## The task
Quote the lines between the line holding "Click the 'Message" and the end of the lines, inclusive, exactly as they stand, leaving the pictures out.

**** Information supplied ****

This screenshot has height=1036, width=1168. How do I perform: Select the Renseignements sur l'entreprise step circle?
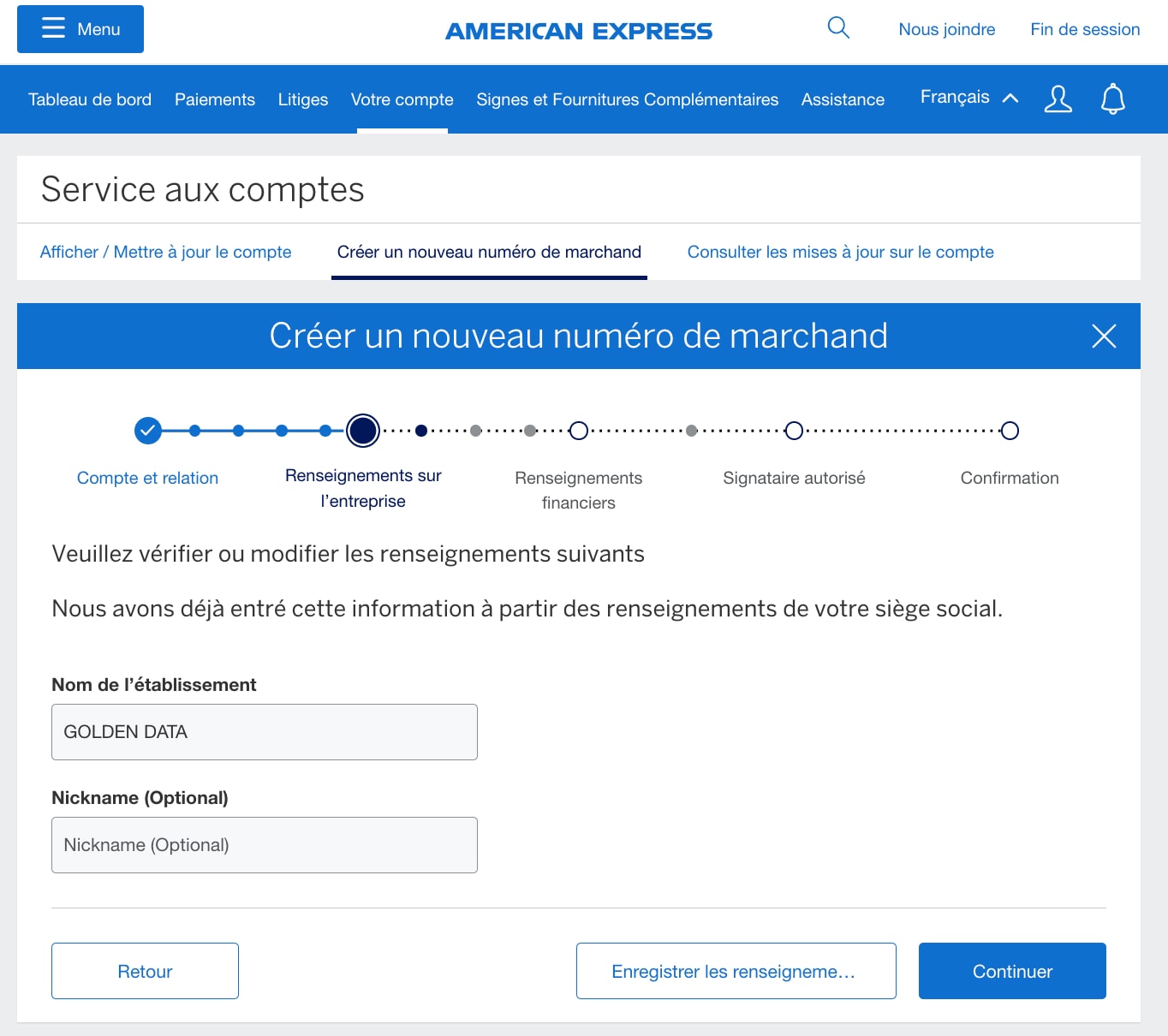tap(362, 431)
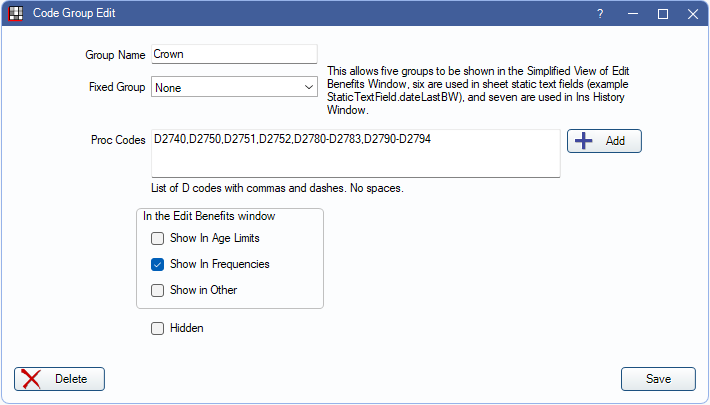Open help via the question mark icon
The height and width of the screenshot is (405, 710).
point(600,15)
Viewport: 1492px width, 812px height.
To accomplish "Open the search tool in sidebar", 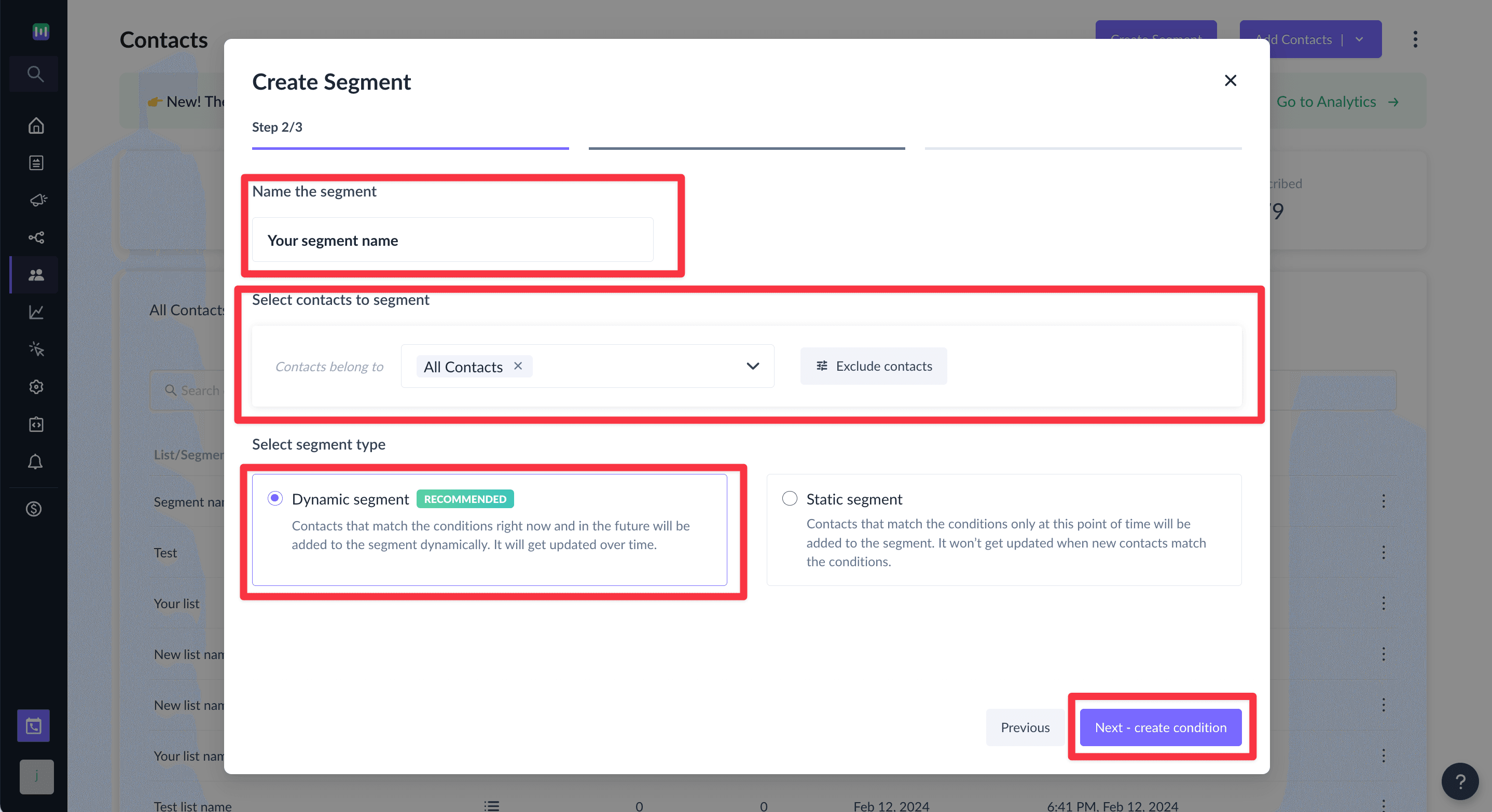I will [x=35, y=74].
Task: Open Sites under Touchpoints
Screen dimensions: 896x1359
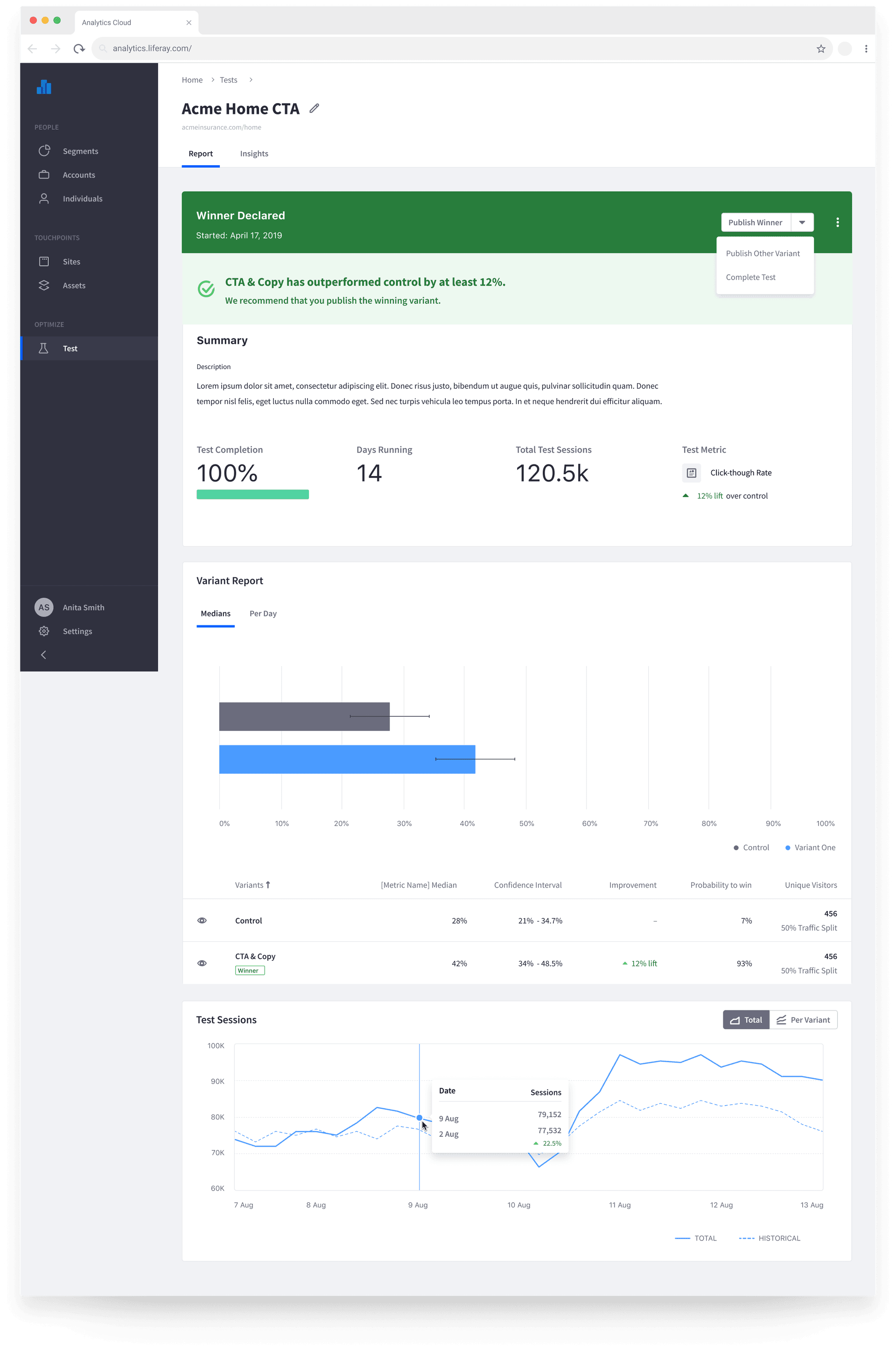Action: click(71, 261)
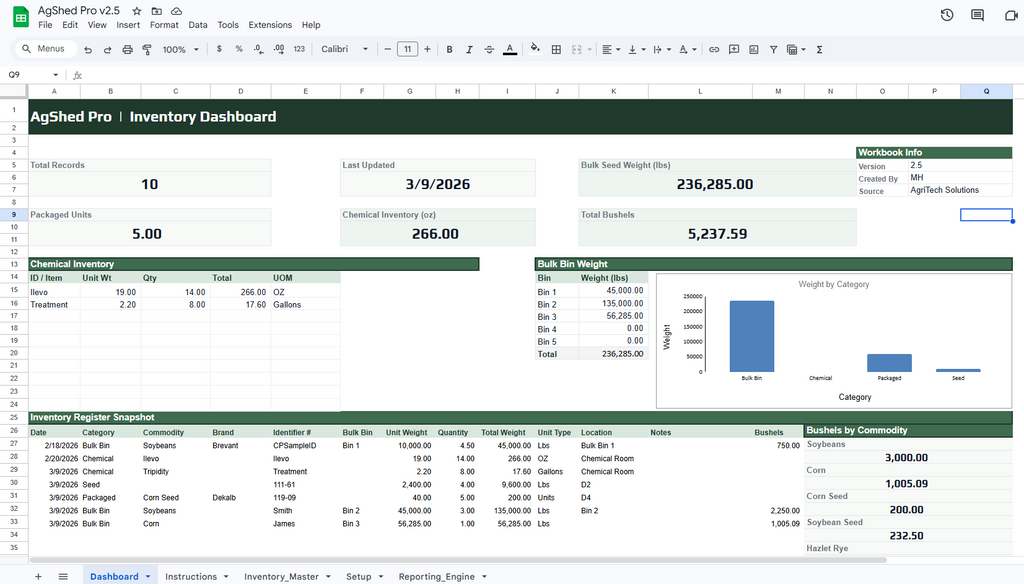Image resolution: width=1024 pixels, height=584 pixels.
Task: Open the Format menu
Action: click(x=164, y=25)
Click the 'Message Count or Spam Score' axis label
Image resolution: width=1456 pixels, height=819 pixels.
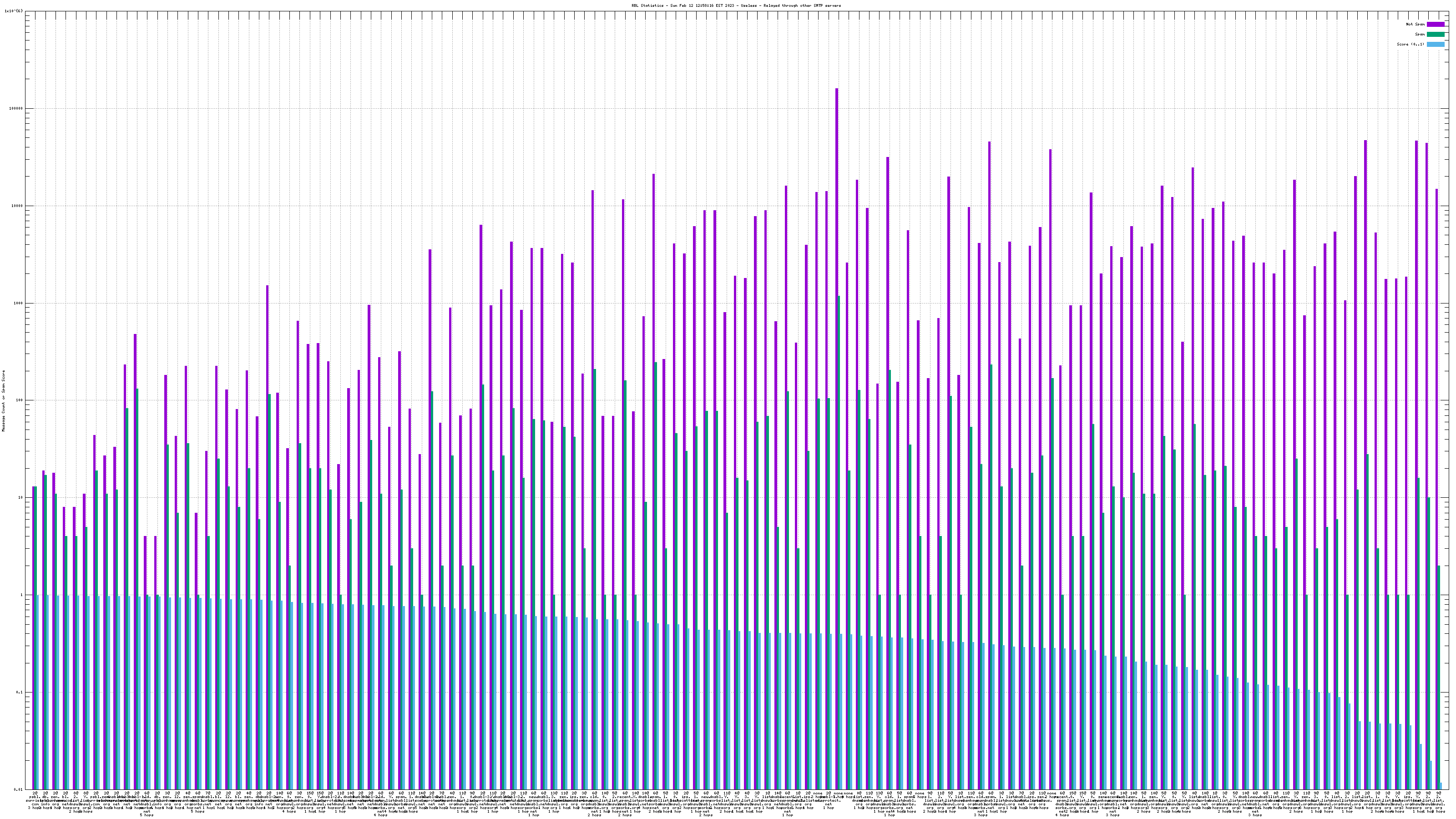[x=3, y=401]
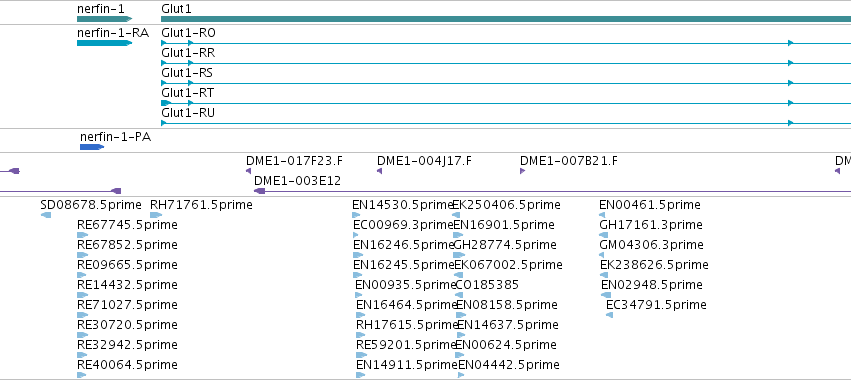Image resolution: width=851 pixels, height=380 pixels.
Task: Click the RE40064.5prime EST label
Action: (128, 364)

****

## Answer for this exercise
Click the 'Message Count or Spam Score' axis label
Image resolution: width=1456 pixels, height=819 pixels.
[x=3, y=401]
Image resolution: width=851 pixels, height=380 pixels.
Task: Click the RE40064.5prime EST label
Action: (128, 364)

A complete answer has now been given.